But that fall I entered into a dating relationship that probably wasn't the best for me. Although my intentions were pure at the time, the women I was dating was much older than me and there were some circumstances surrounding the relationship that I should have taken into account before it got to that level.
Because of this relationship (which I had hidden from even my closest friends), my involvement in our ministry lessened as I spent more and more time with this woman. Eventually my Bible study leader asked me what was going on in my life and why he hadn't seen me around as much as he had before. I evaded questions, got defensive and avoided conversations involving my personal life. Essentially, I was hiding out in order to do what I wanted to do.
One day the campus minister that was working with our group was talking to me about my involvement in the ministry and, out of concern for me, asked about why I hadn't been around as much. I responded to something of the effect that my personal time was my personal time and that if people kept bugging me about it, that I might just stop being involved altogether. (I knew that there was a lack of male leadership and that I was being counted on as an up and coming leader. I figured my "threat" would cause them to back off.)

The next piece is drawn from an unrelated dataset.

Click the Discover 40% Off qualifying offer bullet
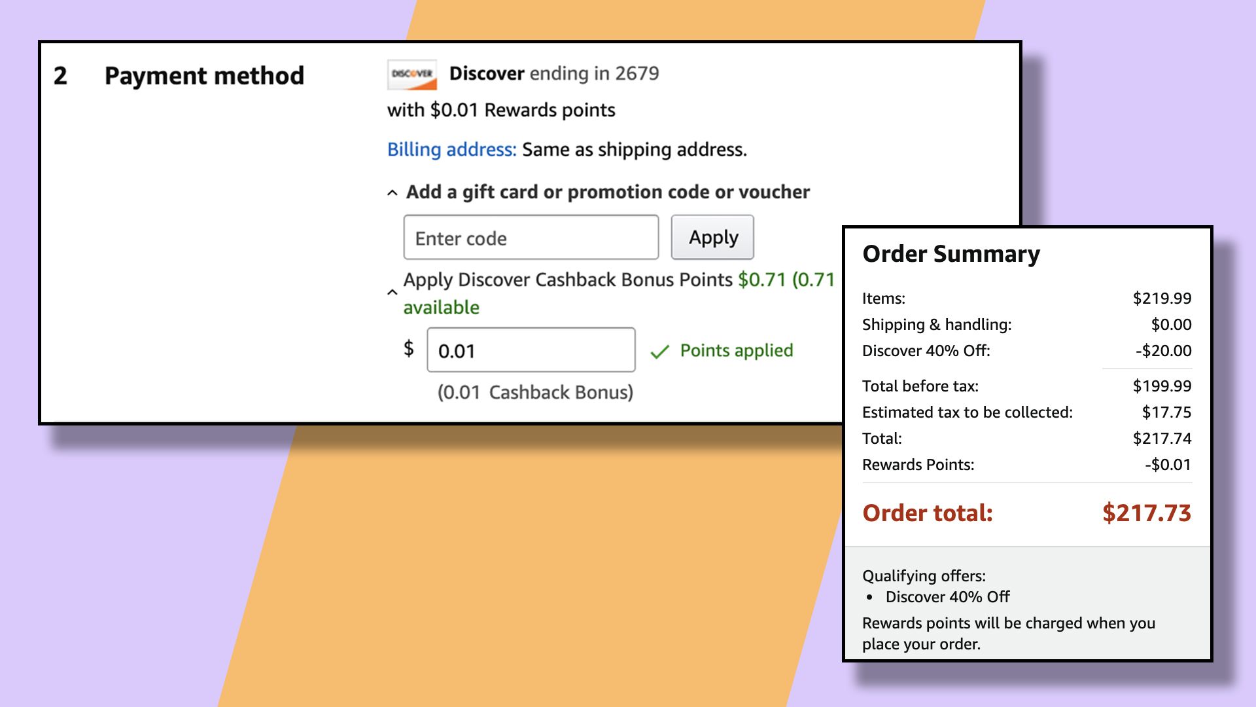This screenshot has height=707, width=1256. coord(947,597)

Scott, the staff member that I was having this conversation with, said something along these lines:
"Scott, I would be disappointed if you were to stop being involved with Campus Crusade on this campus. But I do know this: that if God wants to move here, and I think he does, then He will do it with or without Scott Crocker. The choice you have to make it is whether you want to stay and be part of something special or look on from the outside full of regrets that you could have been part of it but chose not to."It was exactly what I needed to hear. Shortly thereafter God very clearly spoke to me and I broke off the relationship I was in. I stepped up my involvement in our ministry, went on a summer missions trip and got to be part of something neat as I saw God work in dramatic ways in the lives of my classmates and those that came after us.
In John 15 Jesus had this to say:
"I am the vine; you are the branches. If a man remains in me and I in him, he will bear much fruit; apart from me you can do nothing. If anyone does not remain in me, he is like a branch that is thrown away and withers; such branches are picked up, thrown into the fire and burned. If you remain in me and my words remain in you, ask whatever you wish, and it will be given you. This is to my Father's glory, that you bear much fruit, showing yourselves to be my disciples.It wasn't my involvement in Campus Crusade that dictated whether I would see fruit produced in my life. God still could have used me in other ways. But at that time my heart wasn't fully His and that was reflected in some of the choices I had made. But that ministry was (and still is) a vehicle in which God has chosen to bear fruit through me as I live according to His will. Ultimately, it wasn't about the choice that I was making. Rather it was whether I was going to follow the choice that God had made in placing me at a specific place at a certain time so that He would be glorified through my life.
As the Father has loved me, so have I loved you. Now remain in my love. If you obey my commands, you will remain in my love, just as I have obeyed my Father's commands and remain in his love. I have told you this so that my joy may be in you and that your joy may be complete. My command is this: Love each other as I have loved you. Greater love has no one than this, that he lay down his life for his friends. You are my friends if you do what I command. I no longer call you servants, because a servant does not know his master's business. Instead, I have called you friends, for everything that I learned from my Father I have made known to you. You did not choose me, but I chose you and appointed you to go and bear fruit—fruit that will last.
Whenever I've chosen to abide in Him, the fruit has been produced. When I've failed to do so there has only been barren branches. Abiding in Christ is not a one-time or yearly decision. Each day I need to decide whether I will remain in His will and yield to His Spirit so that spiritual fruit will be produced in my life. Are you abiding in Him today?